Activité - Recopiez mot pour mot le passage de l’entretien avec Ludivine Sagnier qui commence aux mots « J’ai toujours eu » et s’arrête après « sympathique petit caméléon. ».

J’ai toujours eu des rêves accessibles «
Epatante révélation de » 8 femmes « , Ludivine Sagnier n’a pas eu peur de se frotter aux plus grandes stars féminines du cinéma français. Elle n’a pas craint non plus de varier son jeu. Faites donc connaissance avec ce sympathique petit caméléon.
Darrieux, Deneuve, Béart, Huppert, Ardant, Ledoyen: la distribution réunie par François Ozon dans le superbe » 8 femmes » rassemble plus de stars (toutes générations confondues) qu’aucun autre film français. Au milieu de ces vedettes confirmées, embarquées par le cinéaste de » Sous le sable » dans un suspense criminel pimenté d’humour dévastateur et de chansons, une toute jeune comédienne se révèle d’épatante façon. Ludivine Sagnier incarne une adolescente curieuse et virevoltante, cadette d’une maisonnée où un meurtre vient d’être commis, et où les masques vont tomber un à un tandis qu’on s’interroge sur l’identité de la coupable. Déjà remarquable dans un film précédent d’Ozon, le sulfureux » Gouttes d’eau sur pierres brûlantes « , elle s’était signalée aussi dans » Un jeu d’enfants » et tout récemment dans » Ma femme est une actrice « , après de premières apparitions dans » Les Enfants du siècle » et » Les Maris, les femmes, les amants « . François Ozon la voit devenir une star à l’égal de ses partenaires de » 8 femmes « . La tête bien sur les épaules, Ludivine a le charisme et le talent pour lui donner raison. A Paris où nous l’avons rencontrée, la jeune femme était restée fidèle au » look » garçon manqué, cheveux courts et aucun maquillage, du personnage de Catherine. Une parenthèse ludique pour une actrice dont » Gouttes d’eau sur pierres brûlantes » a montré qu’elle pouvait aussi bien incarner une féminité sensuelle…
Weekend Le Vif/L’Express: Il y a dans » 8 femmes » une image superbe et très émouvante qui vous unit tendrement à Danielle Darrieux. La plus âgée et la plus jeune interprète du film côte à côte, comme l’incarnation du passage de relais, de la transmission entre générations. Comment avez-vous ressenti ce moment particulier?

Bloc de données -
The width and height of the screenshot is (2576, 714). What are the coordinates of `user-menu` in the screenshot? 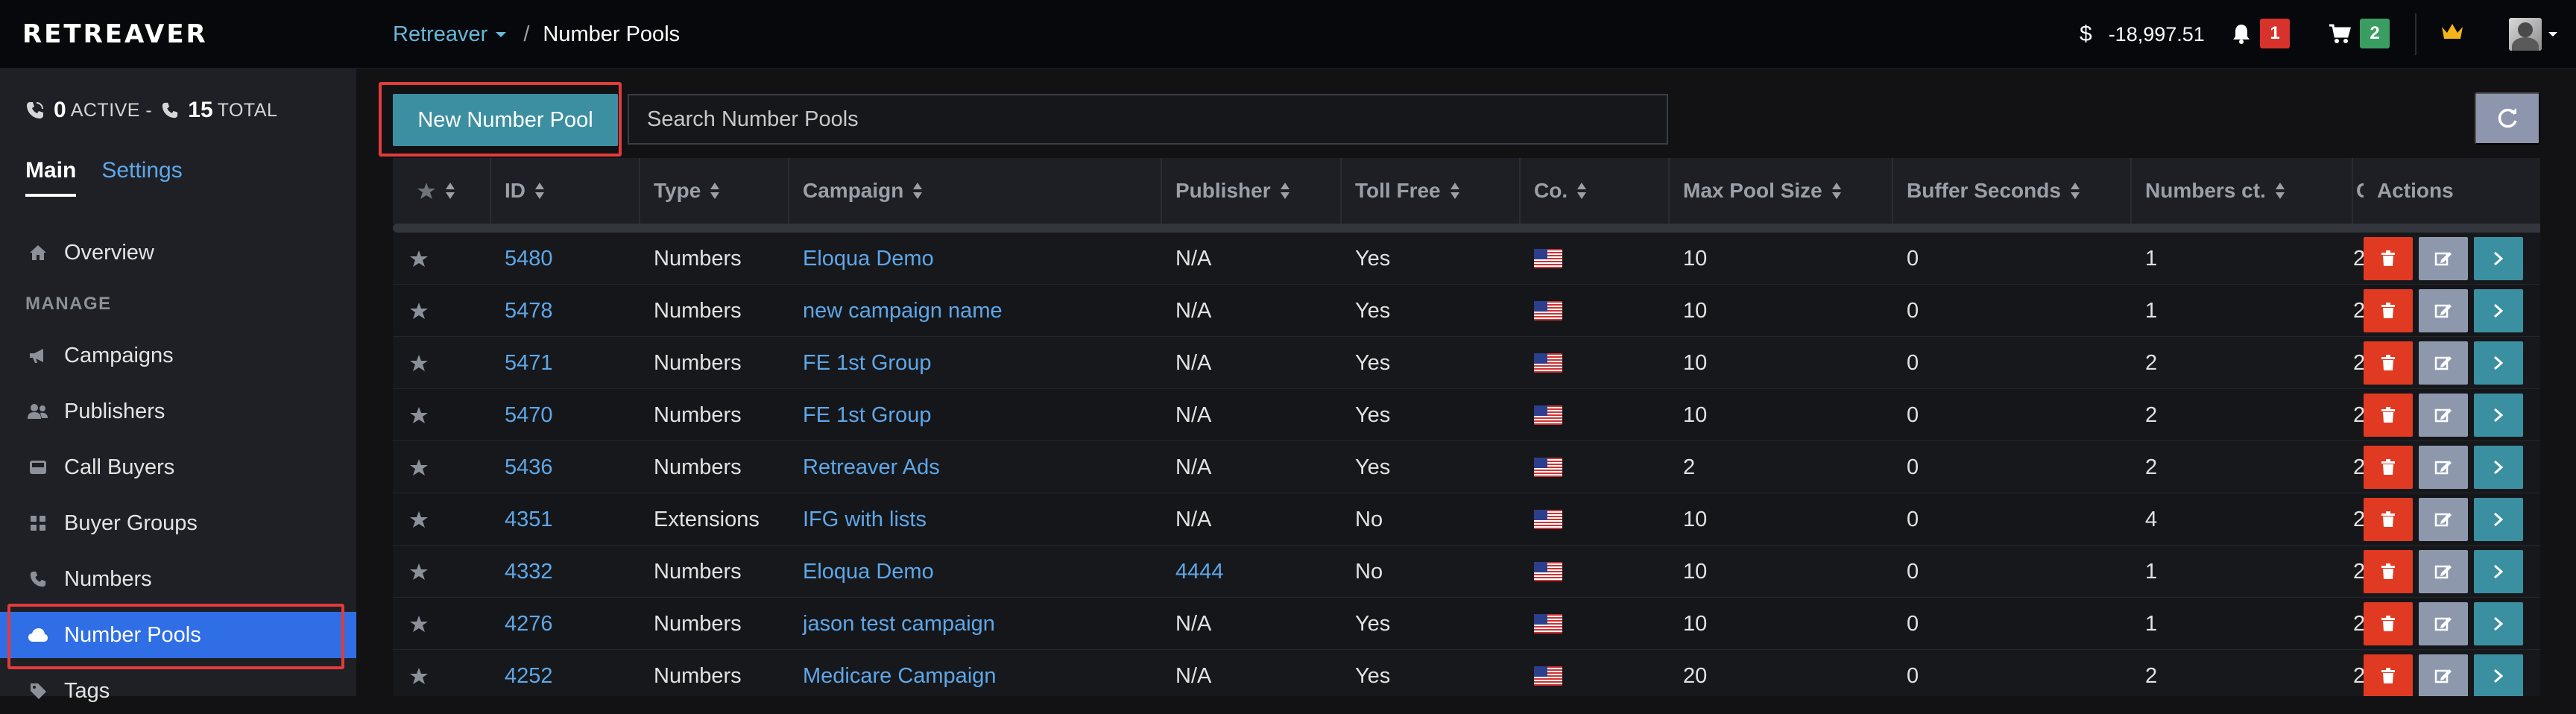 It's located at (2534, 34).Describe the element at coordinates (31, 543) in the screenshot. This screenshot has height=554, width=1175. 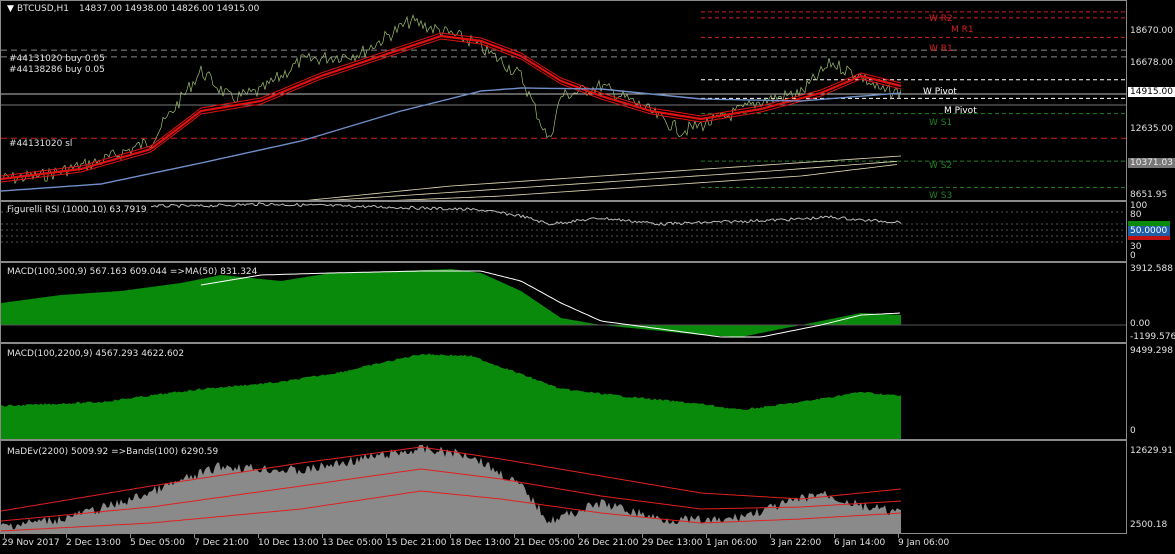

Résultat attendu -
J’ai toujours eu des rêves accessibles «
Epatante révélation de » 8 femmes « , Ludivine Sagnier n’a pas eu peur de se frotter aux plus grandes stars féminines du cinéma français. Elle n’a pas craint non plus de varier son jeu. Faites donc connaissance avec ce sympathique petit caméléon.